日本ゴム工業会 理事会の詳報

2011年07月25日

ゴムタイムス社

〈原油およびナフサ価格の動向〉
原油並びにナフサ価格の月間平均値の推移をみると、4月はリビアの内戦から再び110ドルを超える水準となったが、5月以降は、北アフリカや中東情勢の膠着化に伴って下落している。傾向的には在庫が増加傾向にあるWTIに対し、欧州でリビアの減産に伴う需給懸念が強いことから、北海ブレントがWTIを大幅に上回る状態が続いており、ドバイ原油も北海ブレントに連動してWTlを上回っている。この結果7月の月間平均値(15日現在)は、WTIが96・7ドルに対して、ドバイ原油は109・1ドルとなっている。
国産ナフサ価格と東京オープンスペック価格を円/klに換算した価格の状況については、国産ナフサ価格は、1~3月が2期連続の上昇で5万2400円とリーマンショック以降で最も高値水準となったが、4~6月も当初の予想よりは低くなる見通しながら、5万9000円前後に続騰が見込まれる。この価格見合いで合成ゴムをはじめとする石化系の原材料について値上げが相次いでいる。
〈天然ゴムの動向〉
中国を中心とした需要の拡大、産地の天候の影響による供給不安から2月の月間平均値は、当限で514円、先隈で499円と他の商品相場と比べて突出した上昇となった。その後、5月以降は原油価格の下落傾向、景気の減速懸念から値を下げ、7月は当限が380・1円、先限が375円となったが、昨年の高値水準(4月)とほぼ同額と依然高止まっている。

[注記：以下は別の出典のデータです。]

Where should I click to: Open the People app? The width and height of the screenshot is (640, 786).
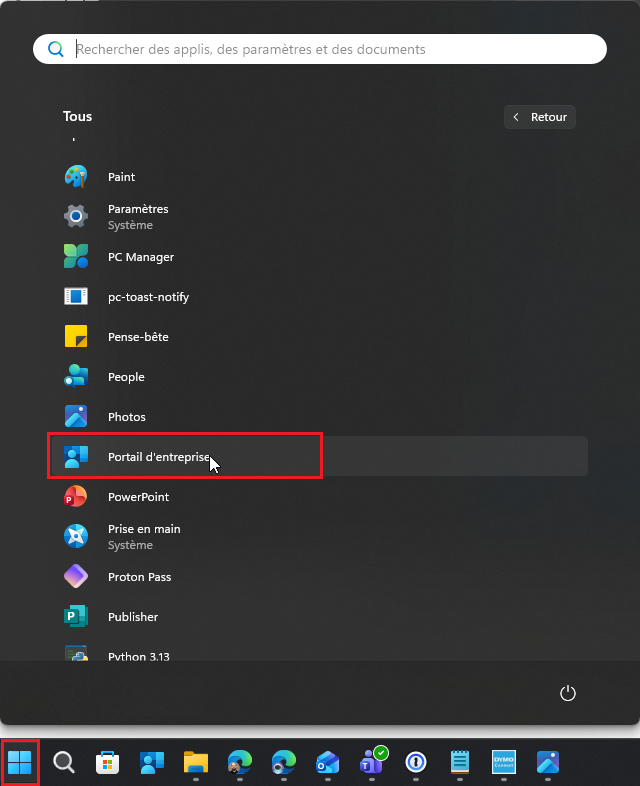click(126, 377)
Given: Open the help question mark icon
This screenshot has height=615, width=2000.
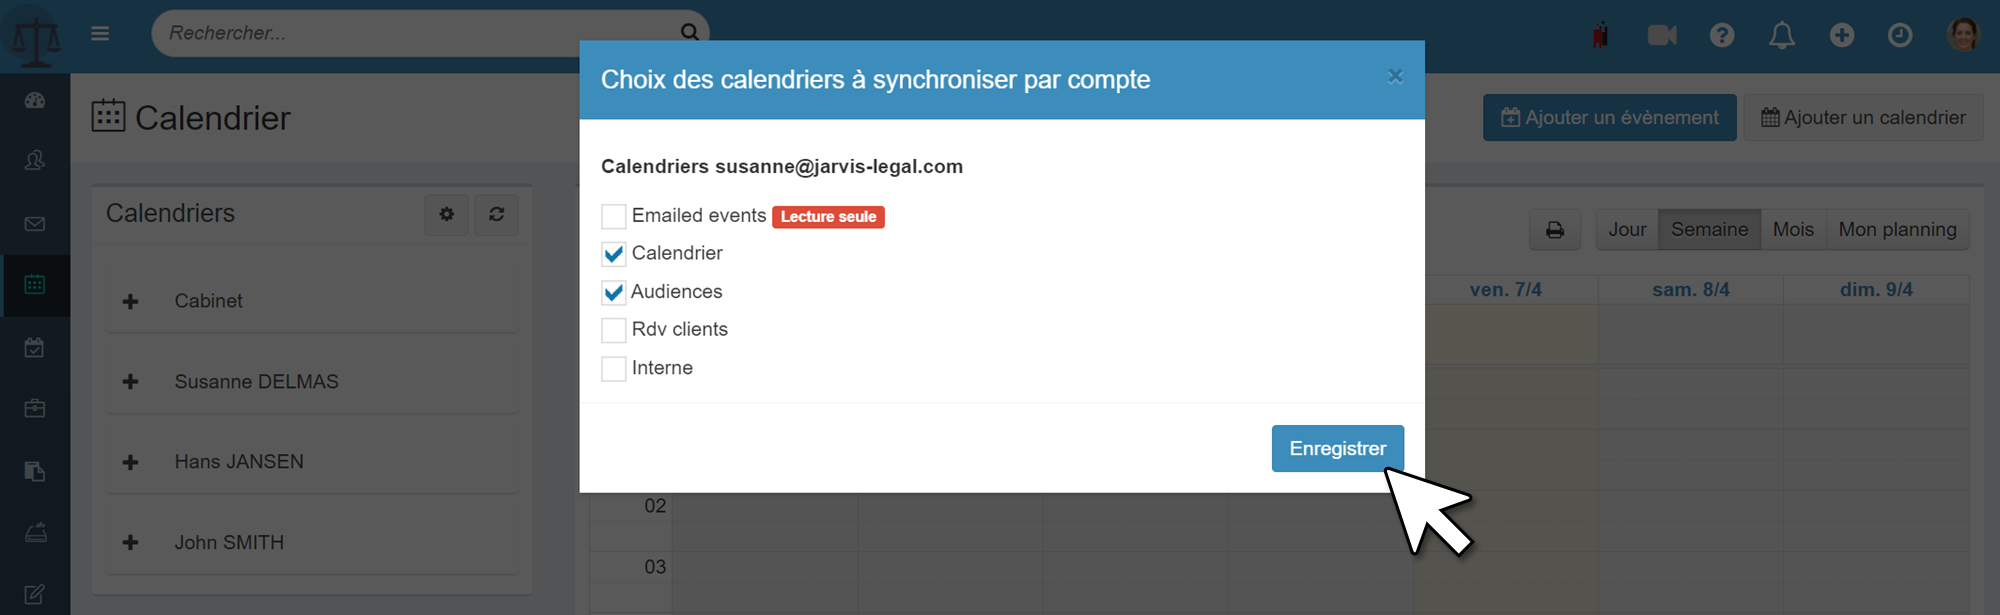Looking at the screenshot, I should (1721, 35).
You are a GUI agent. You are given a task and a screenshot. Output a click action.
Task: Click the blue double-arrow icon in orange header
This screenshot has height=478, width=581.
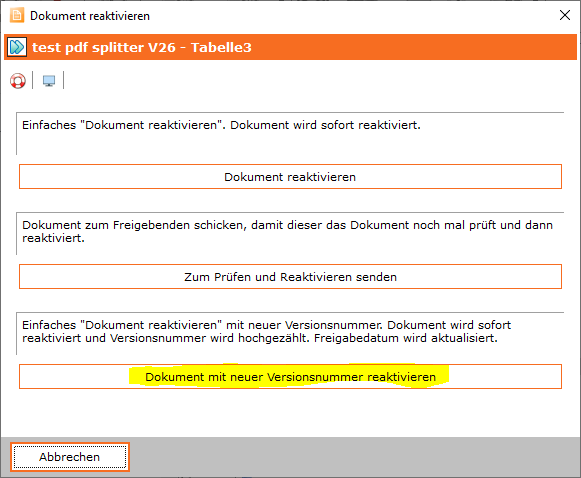click(x=17, y=47)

なお、営業倉庫在庫は、6月は6802トンと2ヵ月連続の減少となった。
〈主要原材料の出荷動向〉
5月までの状況でみると、合成ゴムについては3月以降前年実績割れ、カーボンブラックは、3~4月とマイナスで推移したが、5月はタイヤ向けがプラスとなり、全体では前年比横ばいまで回復。一方、塩ビは6月は、生産が8ヵ月ぶりにプラスとなり、国内出荷も引き続きプラスで推移しているが、輸出は前年実績割れが続いている。
〈企業物価指数の動向〉
主要原材料の日銀の6月企業物価指数の状況をみると、全ての指数が100を上回っている。指数が一番高いのは天然ゴム(240・7)で以下、C重油(174・5)フタル酸系可塑剤(153・2)、A重油(152・8)、合成ゴム(145・0)、塩ビ樹脂(136・3)、カーボンブラック(131・0)、トルエン(125・9)、酸化チタン(120・2)、熱延薄板(109・4)、冷延薄板(107・9)、有機ゴム薬品(105・5)となった。

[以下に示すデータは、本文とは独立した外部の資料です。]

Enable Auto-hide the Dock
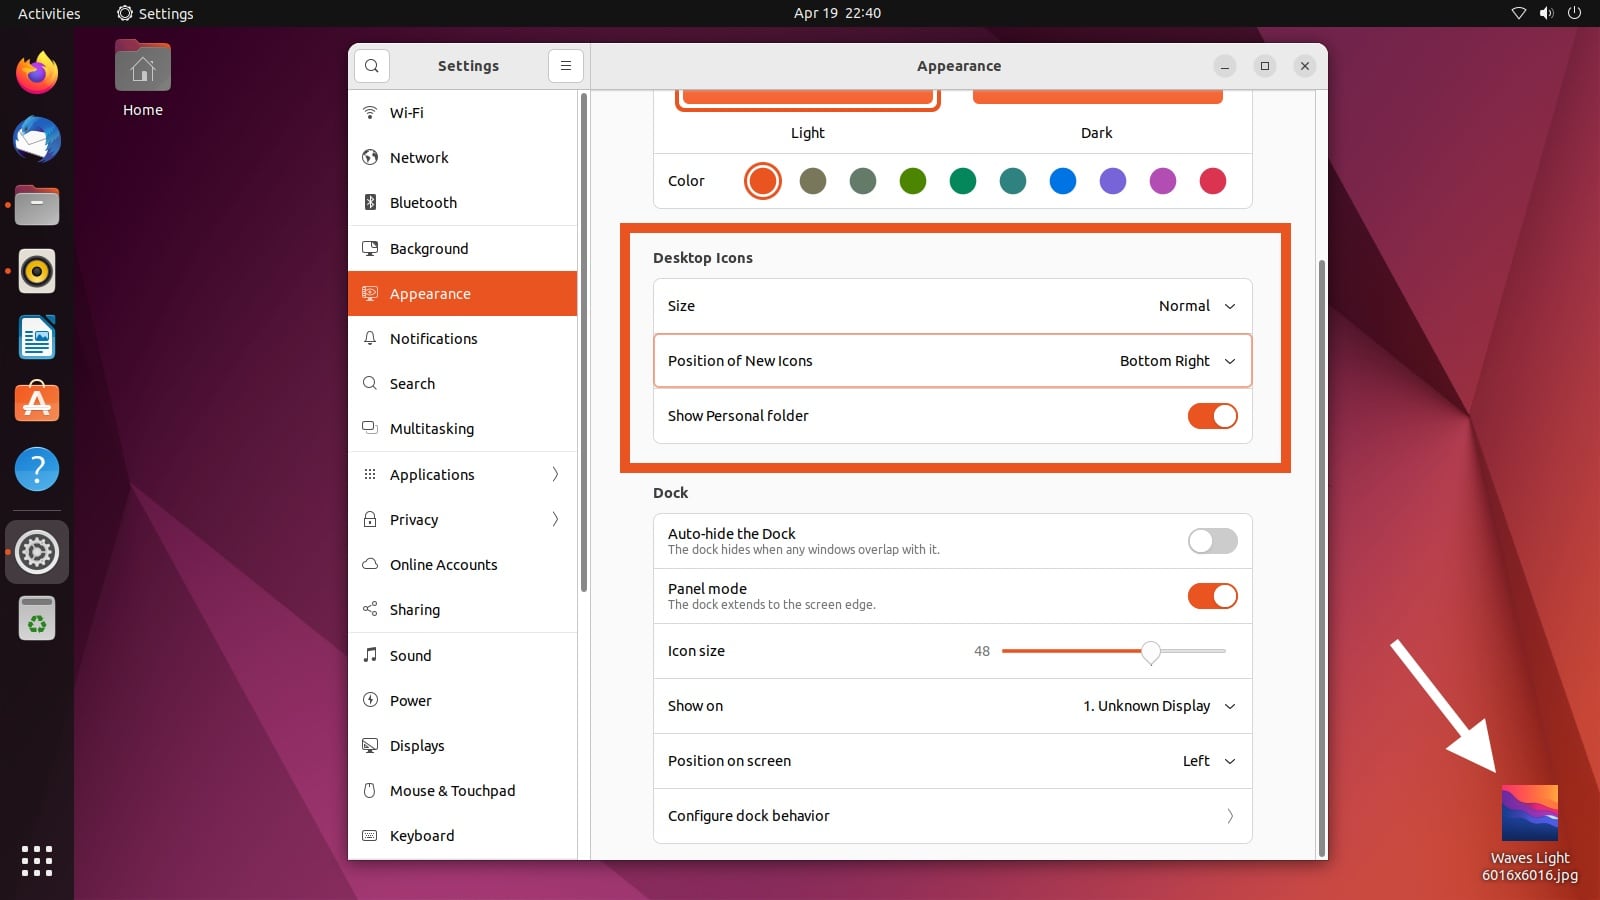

前月比では、合成ゴム(プラス7・0%)、酸化チタン(プラス1・6%)、カーボンブラック(プラス1・0%)の3品目が上昇した。下落したのは天然ゴム(マイナス5・4%)、A重油(マイナス4・7%)、トルエン(マイナス2・4%)、熱延薄板(マイナス0・8%)で、残り5品目は横ばいとなった。